--- Try it ---
In full and without alteration, write out the data below.

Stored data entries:
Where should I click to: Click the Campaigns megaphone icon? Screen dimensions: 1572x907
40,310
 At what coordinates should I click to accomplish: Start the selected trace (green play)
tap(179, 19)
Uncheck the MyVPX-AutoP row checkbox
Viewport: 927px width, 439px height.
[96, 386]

--- Completed exercise ---
Where should I click to: Click the Campaigns megaphone icon? Screen dimensions: 1572x907
40,310
 At what coordinates should I click to accomplish: Start the selected trace (green play)
tap(179, 19)
Uncheck the MyVPX-AutoP row checkbox
Viewport: 927px width, 439px height.
[96, 386]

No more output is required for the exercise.